→ Instrucciones de la tarea: Indica cuántas líneas de los registros contienen la palabra "value". Responde solo con el número.

→ Datos mostrados:
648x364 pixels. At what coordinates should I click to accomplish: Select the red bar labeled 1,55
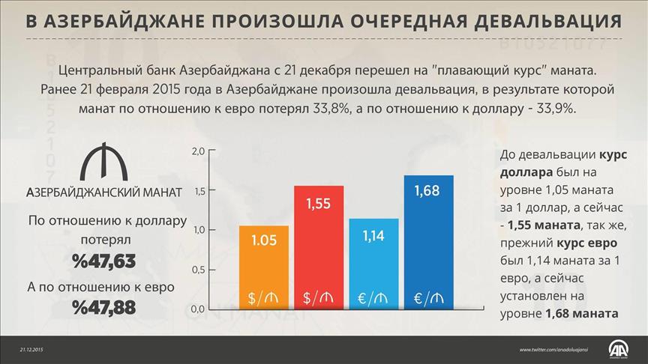318,247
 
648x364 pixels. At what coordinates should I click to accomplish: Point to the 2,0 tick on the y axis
198,152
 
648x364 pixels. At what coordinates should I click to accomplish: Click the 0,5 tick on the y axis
198,269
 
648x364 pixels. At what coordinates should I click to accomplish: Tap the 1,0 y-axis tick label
198,230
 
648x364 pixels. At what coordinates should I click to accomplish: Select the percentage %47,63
103,261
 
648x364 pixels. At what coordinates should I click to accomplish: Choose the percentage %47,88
103,307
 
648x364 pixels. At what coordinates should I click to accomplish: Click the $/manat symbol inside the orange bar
263,298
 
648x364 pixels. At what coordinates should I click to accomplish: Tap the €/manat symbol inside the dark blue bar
428,298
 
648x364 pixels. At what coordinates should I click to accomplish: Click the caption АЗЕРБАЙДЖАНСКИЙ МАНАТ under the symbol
104,192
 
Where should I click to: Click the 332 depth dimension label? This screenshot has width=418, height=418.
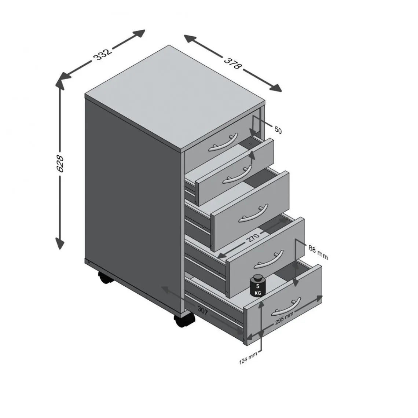point(102,54)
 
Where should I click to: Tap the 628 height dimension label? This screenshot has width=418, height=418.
point(60,164)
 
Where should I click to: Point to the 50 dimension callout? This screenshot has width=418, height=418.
point(278,130)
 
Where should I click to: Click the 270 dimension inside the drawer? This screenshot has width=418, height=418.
point(253,237)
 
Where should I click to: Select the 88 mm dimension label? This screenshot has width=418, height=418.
point(318,252)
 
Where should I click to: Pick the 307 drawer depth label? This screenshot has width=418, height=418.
point(203,311)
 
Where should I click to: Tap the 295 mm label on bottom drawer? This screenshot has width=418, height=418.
point(284,318)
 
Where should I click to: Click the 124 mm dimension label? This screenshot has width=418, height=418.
point(248,358)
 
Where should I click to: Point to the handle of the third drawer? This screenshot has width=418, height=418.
point(253,213)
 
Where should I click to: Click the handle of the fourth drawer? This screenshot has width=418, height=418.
point(269,259)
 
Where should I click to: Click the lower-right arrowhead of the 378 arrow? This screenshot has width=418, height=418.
point(276,87)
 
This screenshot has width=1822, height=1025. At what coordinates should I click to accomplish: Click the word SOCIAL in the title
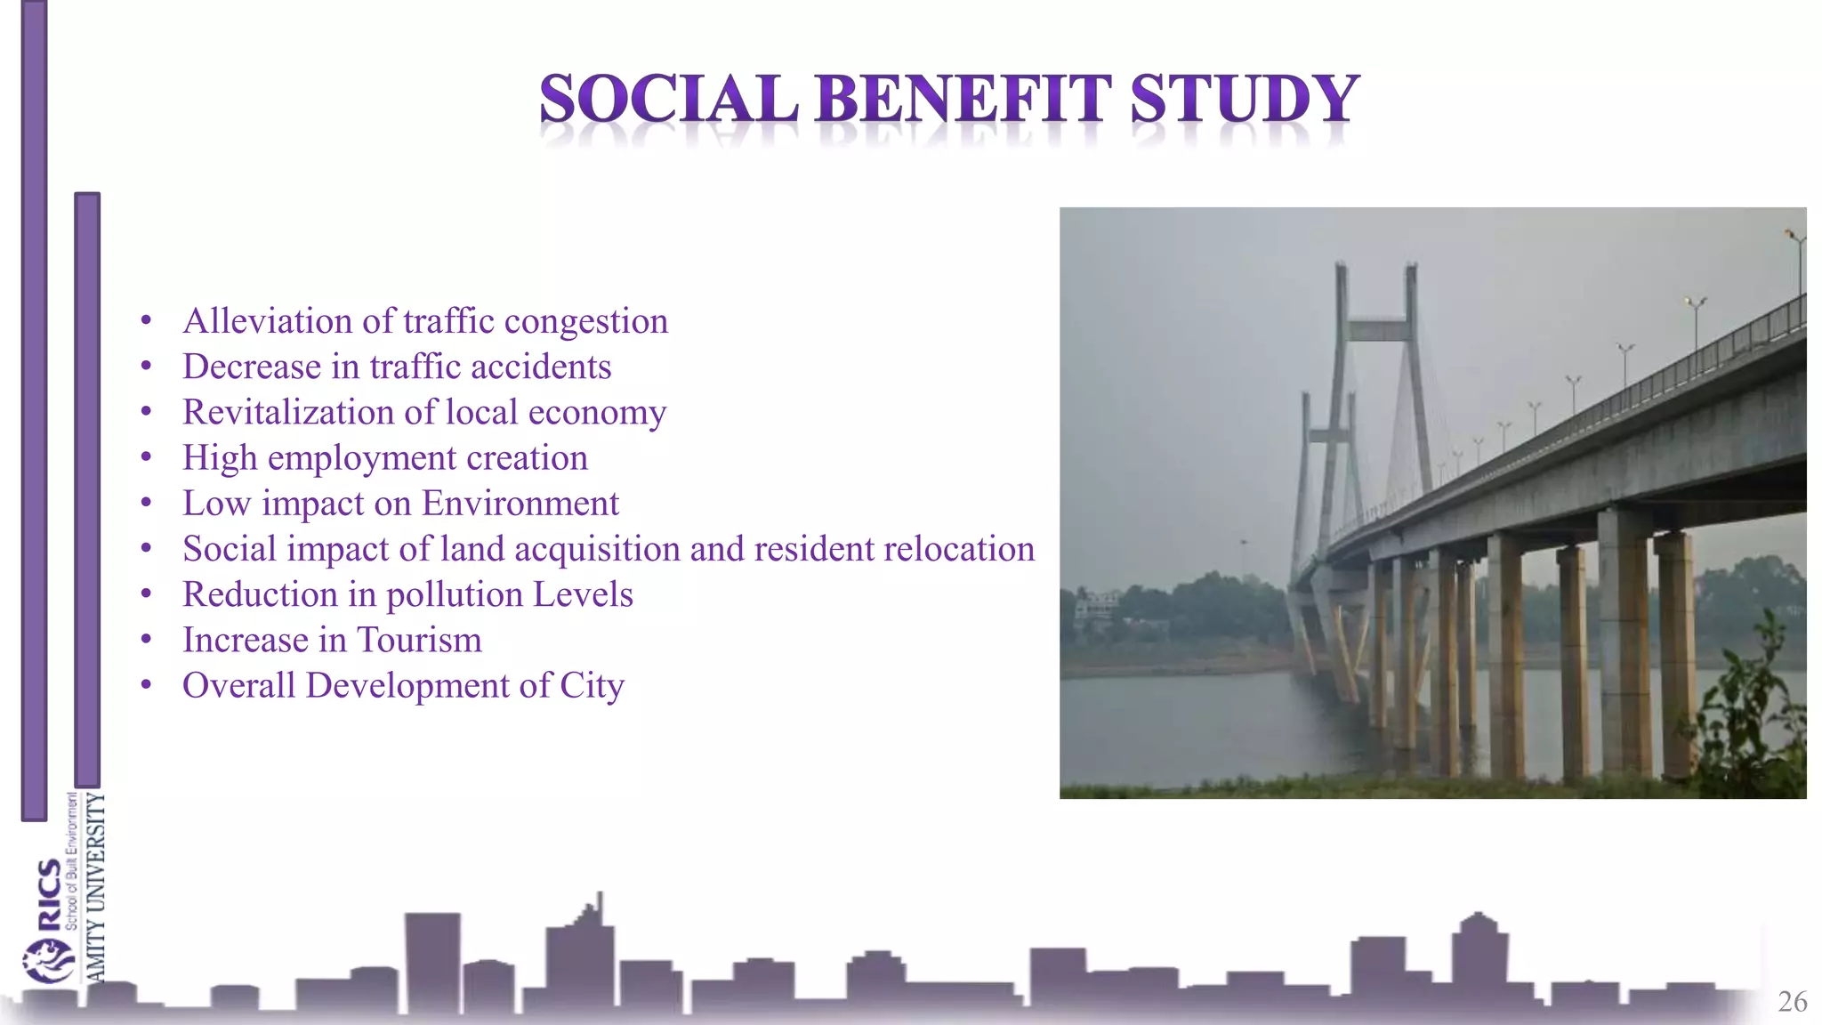coord(668,99)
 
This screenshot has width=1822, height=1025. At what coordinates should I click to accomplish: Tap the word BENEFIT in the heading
coord(963,99)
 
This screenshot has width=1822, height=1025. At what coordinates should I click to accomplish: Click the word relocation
coord(958,549)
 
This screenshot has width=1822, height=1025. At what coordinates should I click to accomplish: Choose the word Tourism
coord(419,640)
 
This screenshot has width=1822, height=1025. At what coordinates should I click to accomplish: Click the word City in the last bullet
coord(592,686)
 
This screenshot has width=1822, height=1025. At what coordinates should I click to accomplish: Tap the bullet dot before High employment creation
coord(147,457)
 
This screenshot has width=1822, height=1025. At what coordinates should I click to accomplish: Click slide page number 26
coord(1792,1002)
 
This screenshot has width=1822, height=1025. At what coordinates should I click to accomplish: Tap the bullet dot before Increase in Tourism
coord(147,640)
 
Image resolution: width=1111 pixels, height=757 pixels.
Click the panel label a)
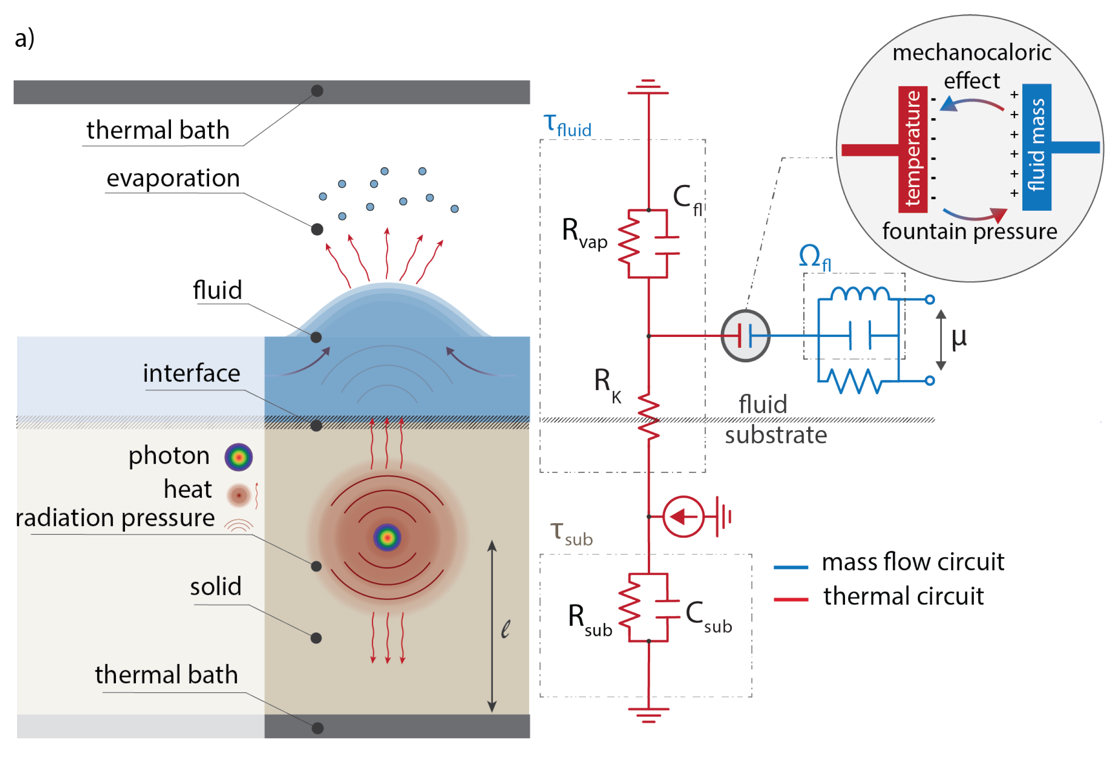[x=25, y=38]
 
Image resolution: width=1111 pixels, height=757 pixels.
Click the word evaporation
[x=173, y=178]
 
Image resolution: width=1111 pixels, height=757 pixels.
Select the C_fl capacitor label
[x=687, y=199]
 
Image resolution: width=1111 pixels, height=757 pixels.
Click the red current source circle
[x=683, y=516]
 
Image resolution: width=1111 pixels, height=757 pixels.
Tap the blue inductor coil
[x=860, y=293]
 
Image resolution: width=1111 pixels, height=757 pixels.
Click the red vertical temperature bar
[x=913, y=149]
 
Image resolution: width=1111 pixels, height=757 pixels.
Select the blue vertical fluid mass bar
[x=1036, y=147]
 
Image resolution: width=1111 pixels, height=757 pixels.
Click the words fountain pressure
[x=970, y=232]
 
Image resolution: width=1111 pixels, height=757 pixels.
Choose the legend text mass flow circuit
[x=913, y=562]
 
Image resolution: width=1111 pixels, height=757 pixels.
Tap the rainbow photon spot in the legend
[x=239, y=457]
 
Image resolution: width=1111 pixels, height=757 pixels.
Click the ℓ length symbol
[x=505, y=629]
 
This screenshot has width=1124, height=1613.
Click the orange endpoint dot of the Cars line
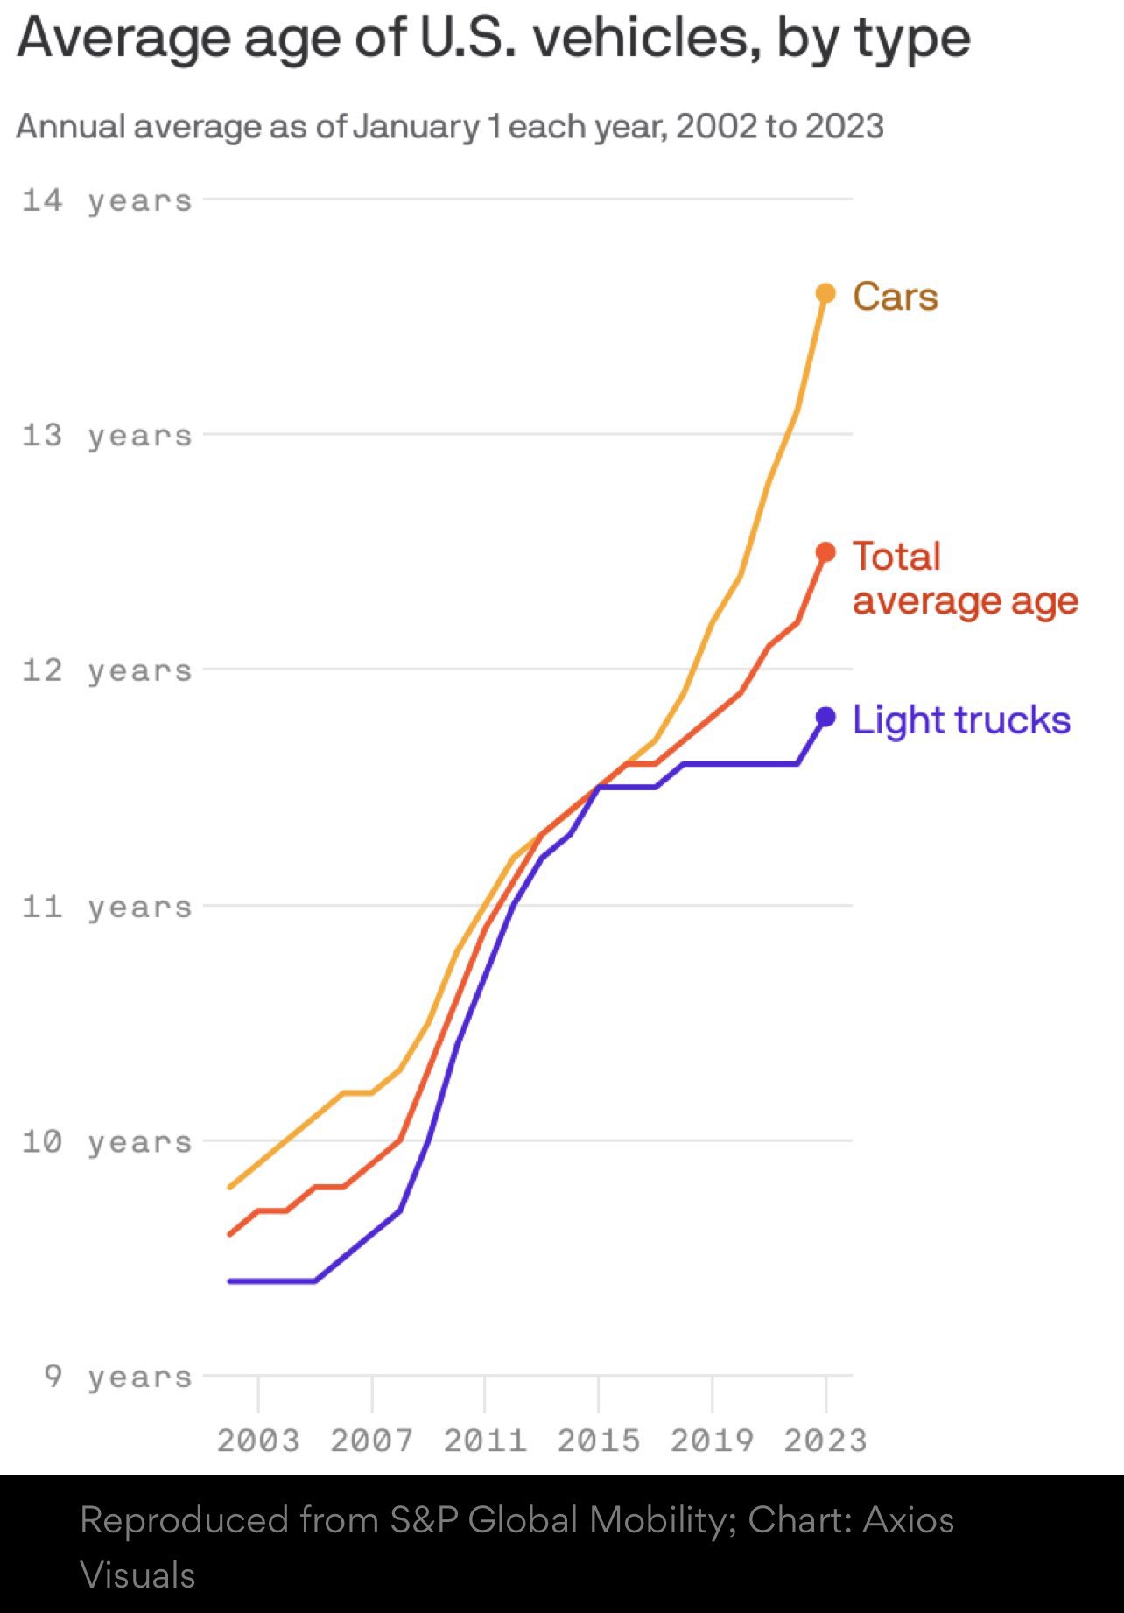[x=825, y=293]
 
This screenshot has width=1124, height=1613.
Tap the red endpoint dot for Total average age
[x=825, y=551]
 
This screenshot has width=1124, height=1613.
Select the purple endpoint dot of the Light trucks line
[x=825, y=717]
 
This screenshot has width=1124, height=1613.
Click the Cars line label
[x=895, y=297]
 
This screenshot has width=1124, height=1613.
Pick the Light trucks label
[x=960, y=720]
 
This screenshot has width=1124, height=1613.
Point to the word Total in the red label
[x=896, y=557]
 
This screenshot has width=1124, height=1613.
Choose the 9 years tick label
[x=117, y=1377]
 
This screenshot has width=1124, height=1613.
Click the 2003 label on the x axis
[x=258, y=1441]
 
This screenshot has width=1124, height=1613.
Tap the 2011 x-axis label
[x=485, y=1441]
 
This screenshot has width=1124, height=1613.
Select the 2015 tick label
[x=599, y=1441]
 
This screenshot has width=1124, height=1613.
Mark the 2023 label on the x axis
[x=825, y=1441]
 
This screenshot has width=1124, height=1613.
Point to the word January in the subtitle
[x=416, y=127]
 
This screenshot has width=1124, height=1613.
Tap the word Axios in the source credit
[x=908, y=1520]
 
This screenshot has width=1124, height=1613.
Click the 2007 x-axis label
[x=371, y=1441]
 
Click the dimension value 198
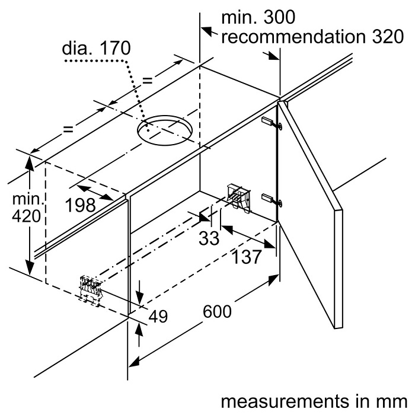[x=81, y=205]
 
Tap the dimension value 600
[x=217, y=311]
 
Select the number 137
[x=247, y=256]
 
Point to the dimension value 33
[x=209, y=238]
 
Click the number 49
[x=158, y=316]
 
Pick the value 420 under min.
[x=27, y=216]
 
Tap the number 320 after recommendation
[x=388, y=36]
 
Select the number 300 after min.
[x=279, y=17]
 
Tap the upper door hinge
[x=272, y=123]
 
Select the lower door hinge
[x=272, y=200]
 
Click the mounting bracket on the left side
[x=91, y=290]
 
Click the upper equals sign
[x=148, y=80]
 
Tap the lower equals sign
[x=68, y=129]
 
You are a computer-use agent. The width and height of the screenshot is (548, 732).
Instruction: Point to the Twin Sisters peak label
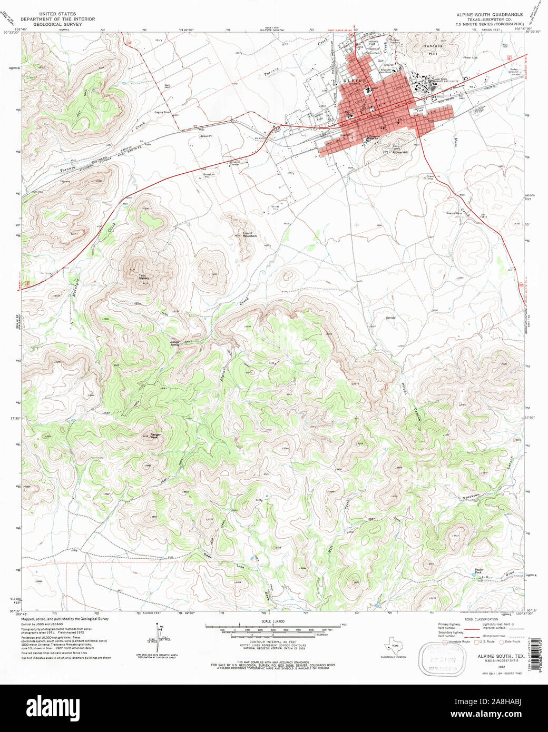pyautogui.click(x=143, y=276)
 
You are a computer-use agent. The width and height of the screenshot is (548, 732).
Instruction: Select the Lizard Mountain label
pyautogui.click(x=249, y=234)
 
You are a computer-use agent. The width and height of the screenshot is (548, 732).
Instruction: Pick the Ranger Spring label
pyautogui.click(x=174, y=342)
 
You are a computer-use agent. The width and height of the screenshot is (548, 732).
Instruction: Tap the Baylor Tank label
pyautogui.click(x=478, y=571)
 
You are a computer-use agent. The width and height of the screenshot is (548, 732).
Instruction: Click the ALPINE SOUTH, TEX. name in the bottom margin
pyautogui.click(x=501, y=657)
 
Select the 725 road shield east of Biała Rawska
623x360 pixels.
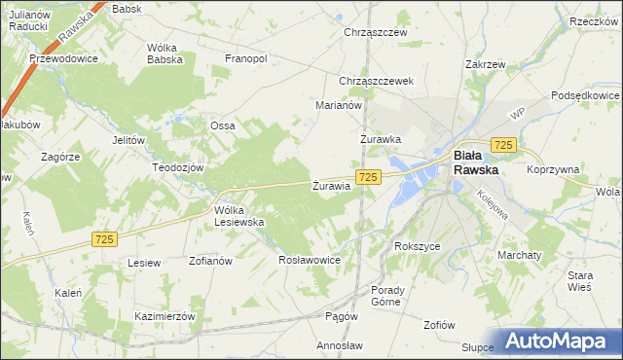click(x=502, y=144)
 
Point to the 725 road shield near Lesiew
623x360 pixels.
click(x=106, y=238)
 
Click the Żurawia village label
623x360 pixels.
click(x=331, y=185)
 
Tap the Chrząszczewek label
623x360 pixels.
click(x=377, y=81)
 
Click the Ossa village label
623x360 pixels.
click(x=223, y=126)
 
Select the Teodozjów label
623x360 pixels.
click(x=176, y=166)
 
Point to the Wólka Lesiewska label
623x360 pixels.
click(x=239, y=215)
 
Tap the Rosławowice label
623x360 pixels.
click(x=309, y=260)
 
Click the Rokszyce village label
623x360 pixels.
click(x=418, y=246)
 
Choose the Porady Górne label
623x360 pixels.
click(x=394, y=296)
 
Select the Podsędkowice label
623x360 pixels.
click(x=585, y=95)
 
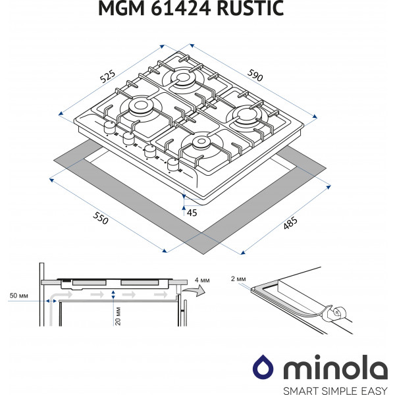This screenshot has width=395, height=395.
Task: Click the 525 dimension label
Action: pyautogui.click(x=107, y=76)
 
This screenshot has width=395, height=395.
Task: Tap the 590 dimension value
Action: pyautogui.click(x=255, y=75)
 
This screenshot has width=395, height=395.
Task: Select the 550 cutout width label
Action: pyautogui.click(x=101, y=218)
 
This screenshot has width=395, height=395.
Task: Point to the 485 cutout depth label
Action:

→ Respuesta del ejercicio: 5